2018-06-13 Thread Paul Moore
On 13 June 2018 at 17:35, T Berger  wrote:

> I did make the changes in IDLE, but I thought I must be in the wrong place. 
> The line of code I got in terminal was:
> /Users/TamaraB/Desktop/mymodules/vsearch.py:1:25: E231 missing whitespace 
> after ':'
> def search4vowels(phrase:str)->set:
>
> I thought the 1:25: E231 couldn't be referring to anything in my text editor. 
> But now I see that 1:25 refers to the first line, 25th spot (I suppose the 25 
> refers to the spot BEFORE which I'm supposed to add white space. I don't know 
> what the E231 refers to, but it doesn't seem helpful.

That's the correct interpretation of that message. Well done (and I
don't mean that patronisingly) - messages from tools like whatever it
was that reported these errors to you are often rooted in assumptions
which are *far* from obvious to someone new to programming.

To expand a little:

The 1 is as you say the line on which the tool spotted the problem.
Program text is viewed (by tools just as by people) as a block of
lines of text, numbered starting from line 1. Tools will number blank
lines (lines with nothing on them) equally with lines with text on
them - sometimes people number only the non-blank lines, but
programming tools don't typically do that.

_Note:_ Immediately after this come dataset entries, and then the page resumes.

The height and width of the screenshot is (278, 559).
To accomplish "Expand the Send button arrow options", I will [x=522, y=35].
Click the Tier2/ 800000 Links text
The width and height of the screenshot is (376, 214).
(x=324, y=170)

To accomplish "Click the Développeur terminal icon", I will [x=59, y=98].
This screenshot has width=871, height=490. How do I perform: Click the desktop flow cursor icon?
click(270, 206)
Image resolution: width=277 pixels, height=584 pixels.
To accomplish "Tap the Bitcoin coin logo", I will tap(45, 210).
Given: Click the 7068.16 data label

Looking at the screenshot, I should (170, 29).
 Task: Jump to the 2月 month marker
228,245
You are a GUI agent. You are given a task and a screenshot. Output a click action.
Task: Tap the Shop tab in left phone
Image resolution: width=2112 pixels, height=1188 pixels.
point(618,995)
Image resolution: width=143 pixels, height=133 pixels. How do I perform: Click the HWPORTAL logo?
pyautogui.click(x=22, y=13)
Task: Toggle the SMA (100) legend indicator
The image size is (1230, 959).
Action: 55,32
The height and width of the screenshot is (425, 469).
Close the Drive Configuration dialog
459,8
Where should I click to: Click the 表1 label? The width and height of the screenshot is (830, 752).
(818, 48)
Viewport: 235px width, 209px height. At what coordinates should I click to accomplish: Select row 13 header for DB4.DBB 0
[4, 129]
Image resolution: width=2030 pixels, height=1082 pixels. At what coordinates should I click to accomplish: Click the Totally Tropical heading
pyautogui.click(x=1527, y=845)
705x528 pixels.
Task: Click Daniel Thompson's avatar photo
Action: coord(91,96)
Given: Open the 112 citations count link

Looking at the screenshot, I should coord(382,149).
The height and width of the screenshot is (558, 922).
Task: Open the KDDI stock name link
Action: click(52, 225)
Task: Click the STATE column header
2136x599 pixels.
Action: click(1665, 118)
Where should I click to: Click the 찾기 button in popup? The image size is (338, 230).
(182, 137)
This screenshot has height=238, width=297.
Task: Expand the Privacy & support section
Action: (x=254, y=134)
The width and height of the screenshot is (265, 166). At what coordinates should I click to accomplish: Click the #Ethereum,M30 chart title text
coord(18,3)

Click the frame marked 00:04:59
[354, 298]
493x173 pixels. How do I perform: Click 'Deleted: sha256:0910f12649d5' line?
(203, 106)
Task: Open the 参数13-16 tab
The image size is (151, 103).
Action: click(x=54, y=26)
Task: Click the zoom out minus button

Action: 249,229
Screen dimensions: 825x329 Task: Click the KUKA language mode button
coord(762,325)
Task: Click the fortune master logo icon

The 25 does refer to the position on the line that the tool is
referring to. Position is measured in characters. You say "spot", and
that's as good a term as any. Characters as counted by a computer
include letters, numbers, punctuation, and even spaces. You can think
of it as "column on the screen" in this case and not be far wrong.

The E231 is a code for the specific error that the tool found - so it
means "missing whitespace". The text of the message is all you need to
deal with, but having a unique, concise code can help, for example
when looking up information in the documentation or the source code of
the tool. It's very helpful to quote error numbers like this when
reporting problems or asking for help, as they are more precise (to
people who know how to interpret them) than the textual message. But
reporting the text as well is crucial, as it saves people having to
look up the code to know what you're talking about!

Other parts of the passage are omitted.